* begin Working data *

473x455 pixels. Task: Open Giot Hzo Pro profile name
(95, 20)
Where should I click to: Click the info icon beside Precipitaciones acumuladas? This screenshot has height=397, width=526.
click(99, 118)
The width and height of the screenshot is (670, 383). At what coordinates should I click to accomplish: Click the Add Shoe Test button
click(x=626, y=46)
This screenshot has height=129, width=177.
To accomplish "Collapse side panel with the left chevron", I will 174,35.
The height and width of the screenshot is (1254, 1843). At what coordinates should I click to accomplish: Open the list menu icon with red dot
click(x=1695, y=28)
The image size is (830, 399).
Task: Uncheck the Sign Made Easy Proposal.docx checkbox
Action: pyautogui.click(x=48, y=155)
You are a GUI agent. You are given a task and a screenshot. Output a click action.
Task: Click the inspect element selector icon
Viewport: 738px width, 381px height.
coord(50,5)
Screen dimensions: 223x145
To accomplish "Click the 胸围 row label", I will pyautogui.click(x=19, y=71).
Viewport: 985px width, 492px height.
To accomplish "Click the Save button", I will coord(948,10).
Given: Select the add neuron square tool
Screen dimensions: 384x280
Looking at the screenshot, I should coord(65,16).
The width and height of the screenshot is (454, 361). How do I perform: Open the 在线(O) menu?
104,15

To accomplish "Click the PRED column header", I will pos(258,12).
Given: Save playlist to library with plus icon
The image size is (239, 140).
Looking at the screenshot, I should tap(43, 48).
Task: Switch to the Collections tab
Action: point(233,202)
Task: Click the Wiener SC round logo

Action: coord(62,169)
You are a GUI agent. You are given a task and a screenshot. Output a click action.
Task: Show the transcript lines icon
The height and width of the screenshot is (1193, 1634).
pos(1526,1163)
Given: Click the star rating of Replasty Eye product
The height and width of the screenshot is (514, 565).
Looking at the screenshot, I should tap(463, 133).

* end Working data *

To do: Format every line of the entries above as a numbered list, leaving out the blank lines.

Result:
1. 473x455 pixels. Task: Open Giot Hzo Pro profile name
2. (95, 20)
3. Where should I click to: Click the info icon beside Precipitaciones acumuladas? This screenshot has height=397, width=526.
4. click(99, 118)
5. The width and height of the screenshot is (670, 383). At what coordinates should I click to accomplish: Click the Add Shoe Test button
6. click(x=626, y=46)
7. This screenshot has height=129, width=177.
8. To accomplish "Collapse side panel with the left chevron", I will 174,35.
9. The height and width of the screenshot is (1254, 1843). At what coordinates should I click to accomplish: Open the list menu icon with red dot
10. click(x=1695, y=28)
11. The image size is (830, 399).
12. Task: Uncheck the Sign Made Easy Proposal.docx checkbox
13. Action: pyautogui.click(x=48, y=155)
14. You are a GUI agent. You are given a task and a screenshot. Output a click action.
15. Task: Click the inspect element selector icon
16. Viewport: 738px width, 381px height.
17. coord(50,5)
18. Screen dimensions: 223x145
19. To accomplish "Click the 胸围 row label", I will pyautogui.click(x=19, y=71).
20. Viewport: 985px width, 492px height.
21. To accomplish "Click the Save button", I will coord(948,10).
22. Given: Select the add neuron square tool
23. Screen dimensions: 384x280
24. Looking at the screenshot, I should coord(65,16).
25. The width and height of the screenshot is (454, 361). How do I perform: Open the 在线(O) menu?
26. 104,15
27. To accomplish "Click the PRED column header", I will pos(258,12).
28. Given: Save playlist to library with plus icon
29. The image size is (239, 140).
30. Looking at the screenshot, I should tap(43, 48).
31. Task: Switch to the Collections tab
32. Action: point(233,202)
33. Task: Click the Wiener SC round logo
34. Action: coord(62,169)
35. You are a GUI agent. You are given a task and a screenshot. Output a click action.
36. Task: Show the transcript lines icon
37. The height and width of the screenshot is (1193, 1634).
38. pos(1526,1163)
39. Given: Click the star rating of Replasty Eye product
40. The height and width of the screenshot is (514, 565).
41. Looking at the screenshot, I should tap(463, 133).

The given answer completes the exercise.